Solomon Farthing is an aging, down at heel
heir hunter in Edinburgh. He owes money he has not got, but a local DI owes him
a favour and gives him a tip off that could save his bacon. Thomas Methven has
just died in a care home; he has no known next of kin and no real estate, but
he does have a fifty thousand pounds sewn into his burial, or rather cremation,
suit. If Solomon can find an heir and agree commission before the funeral, he
will be off the financial hook with cash to spare.

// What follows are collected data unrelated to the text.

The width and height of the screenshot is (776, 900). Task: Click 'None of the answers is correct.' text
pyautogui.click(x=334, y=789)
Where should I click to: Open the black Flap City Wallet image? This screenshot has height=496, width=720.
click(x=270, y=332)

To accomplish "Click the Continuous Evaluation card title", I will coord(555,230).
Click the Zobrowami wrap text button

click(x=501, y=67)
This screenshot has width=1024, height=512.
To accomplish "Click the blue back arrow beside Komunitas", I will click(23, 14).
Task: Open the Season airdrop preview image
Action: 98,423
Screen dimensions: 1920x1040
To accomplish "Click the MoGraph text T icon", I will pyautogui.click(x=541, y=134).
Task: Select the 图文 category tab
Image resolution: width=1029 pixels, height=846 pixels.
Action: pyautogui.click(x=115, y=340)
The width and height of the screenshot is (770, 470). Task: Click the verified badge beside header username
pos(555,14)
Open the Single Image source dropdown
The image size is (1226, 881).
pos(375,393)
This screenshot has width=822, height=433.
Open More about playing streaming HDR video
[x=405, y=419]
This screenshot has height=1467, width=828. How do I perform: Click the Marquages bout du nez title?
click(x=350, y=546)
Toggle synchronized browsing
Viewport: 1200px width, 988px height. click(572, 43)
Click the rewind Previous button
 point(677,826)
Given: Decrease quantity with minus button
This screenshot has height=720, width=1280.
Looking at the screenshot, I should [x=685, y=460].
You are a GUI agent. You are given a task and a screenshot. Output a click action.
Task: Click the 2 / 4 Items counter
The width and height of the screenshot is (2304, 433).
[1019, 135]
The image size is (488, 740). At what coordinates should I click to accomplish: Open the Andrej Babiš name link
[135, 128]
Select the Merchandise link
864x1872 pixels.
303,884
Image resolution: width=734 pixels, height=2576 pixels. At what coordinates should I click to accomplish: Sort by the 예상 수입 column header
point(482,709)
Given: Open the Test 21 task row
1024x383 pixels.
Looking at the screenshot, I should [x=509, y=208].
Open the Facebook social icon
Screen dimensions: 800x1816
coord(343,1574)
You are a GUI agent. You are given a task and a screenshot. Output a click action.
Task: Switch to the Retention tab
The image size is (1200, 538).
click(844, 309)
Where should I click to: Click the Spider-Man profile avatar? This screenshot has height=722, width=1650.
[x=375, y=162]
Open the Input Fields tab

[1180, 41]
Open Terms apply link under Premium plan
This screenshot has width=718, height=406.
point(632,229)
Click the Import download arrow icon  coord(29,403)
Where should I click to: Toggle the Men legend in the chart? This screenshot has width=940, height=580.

Interspersed with the 2016 heir hunt, a
flashback to November 1918 unfolds involving Solomon’s grandfather, Captain
Godfrey Farthing and his small band of WW1 soldiers holed up in a deserted
farmhouse close to the front line, days before the armistice. One of his men is
Archibald Methven.
As the two stories move forward in parallel,
links between them emerge and resonate down the years, not only the characters
and their families but also in the form of seemingly inconsequential objects.
Valueless in themselves these items – including a pawn ticket, a reel of pink
cotton, a walnut shell, a silver cap badge - become charged with significance
as they are gambled for and traded by the soldiers, then passed down the
generations. Solomon Farthing’s own past is revealed as his investigations
brush up uncomfortably close to his long repressed memories.
The 2016 story has black humour and elements
of farce as Solomon keeps one step ahead of his pursuers; as well as the debt
collectors there is a rival heir hunter and a (not quite) relative whose car
Solomon has purloined. As counterpoint, the 1918 story is necessarily dark with
the men mentally stretched to the limit having endured much and got within days
of relief - provided no order comes to advance once more before the cease fire.
Each element leads to a fine climax after five
hundred pages of pleasing complexity and intrigue.